Full Version: bulk import in arangodb from a dataframe
You're currently viewing a stripped down version of our content. View the full version with proper formatting.
Hello

I am trying to bulk import documents to an arangodb collection from dataframes. The code I use is like this:
import pandas as pd
from arango import ArangoClient
import json

client = ArangoClient(hosts='http://127.0.0.1:8529')
db = client.db('DB', username='root', password='123456')

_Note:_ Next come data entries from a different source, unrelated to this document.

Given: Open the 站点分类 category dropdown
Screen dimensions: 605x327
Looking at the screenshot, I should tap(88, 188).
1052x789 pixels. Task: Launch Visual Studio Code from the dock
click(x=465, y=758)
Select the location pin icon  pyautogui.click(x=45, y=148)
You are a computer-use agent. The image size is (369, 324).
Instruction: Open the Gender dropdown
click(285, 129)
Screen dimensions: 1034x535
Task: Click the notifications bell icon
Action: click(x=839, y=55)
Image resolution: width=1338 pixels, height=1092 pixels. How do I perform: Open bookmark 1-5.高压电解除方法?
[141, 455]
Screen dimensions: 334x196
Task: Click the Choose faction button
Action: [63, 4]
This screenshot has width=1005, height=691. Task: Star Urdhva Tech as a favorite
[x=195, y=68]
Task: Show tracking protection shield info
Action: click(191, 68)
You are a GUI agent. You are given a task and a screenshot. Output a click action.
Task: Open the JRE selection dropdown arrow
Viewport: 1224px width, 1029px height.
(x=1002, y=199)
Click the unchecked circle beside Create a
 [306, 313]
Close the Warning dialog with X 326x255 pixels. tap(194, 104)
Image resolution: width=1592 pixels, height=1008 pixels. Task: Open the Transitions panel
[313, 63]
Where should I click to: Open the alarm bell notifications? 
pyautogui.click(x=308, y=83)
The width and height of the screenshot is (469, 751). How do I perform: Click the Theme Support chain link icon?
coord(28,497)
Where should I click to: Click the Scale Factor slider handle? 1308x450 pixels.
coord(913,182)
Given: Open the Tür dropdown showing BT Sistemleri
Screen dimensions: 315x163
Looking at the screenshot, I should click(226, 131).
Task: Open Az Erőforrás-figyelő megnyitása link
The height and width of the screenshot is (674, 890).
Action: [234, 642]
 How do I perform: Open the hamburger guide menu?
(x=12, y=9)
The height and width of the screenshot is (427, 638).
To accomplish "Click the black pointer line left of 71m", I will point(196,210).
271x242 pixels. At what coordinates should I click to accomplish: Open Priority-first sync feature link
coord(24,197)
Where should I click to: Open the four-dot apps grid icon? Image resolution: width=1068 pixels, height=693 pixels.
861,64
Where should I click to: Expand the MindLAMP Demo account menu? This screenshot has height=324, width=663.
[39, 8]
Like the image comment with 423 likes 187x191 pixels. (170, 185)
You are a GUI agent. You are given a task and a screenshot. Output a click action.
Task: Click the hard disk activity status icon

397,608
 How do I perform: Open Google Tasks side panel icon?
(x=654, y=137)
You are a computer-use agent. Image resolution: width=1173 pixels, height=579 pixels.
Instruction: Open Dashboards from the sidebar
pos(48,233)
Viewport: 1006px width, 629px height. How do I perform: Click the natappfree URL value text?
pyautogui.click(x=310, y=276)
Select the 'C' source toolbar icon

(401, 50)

df = pd.read_excel("file.xlsx", sheet_name = "worksheet", header = 1)
df1 = df.to_json(orient="records")
collection = db.collection("collection_name")
collection.import_bulk(df1)
When I run this code I get the following error:
Error:
DocumentInsertError: [HTTP 400][ERR 1227] invalid document type
Reading the documentation I saw this:
Quote:DataFrame.to_json
Parameters:
path_or_bufstr or file handle, optional
File path or object. If not specified, the result is returned as a string.
If I run the above code like this:
df1 = df.to_json("filename.json",orient="records")
with open("filename.json", 'r') as json_file:
    data = json.load(json_file)
collection = db.collection("collection_name")
collection.import_bulk(data)

then the data are imported in the database without any problems. Can Anyone help and explain why this is happening? I am trying to import a huge amount of data in the database and writing the json files takes too much time and sometimes creates other problems.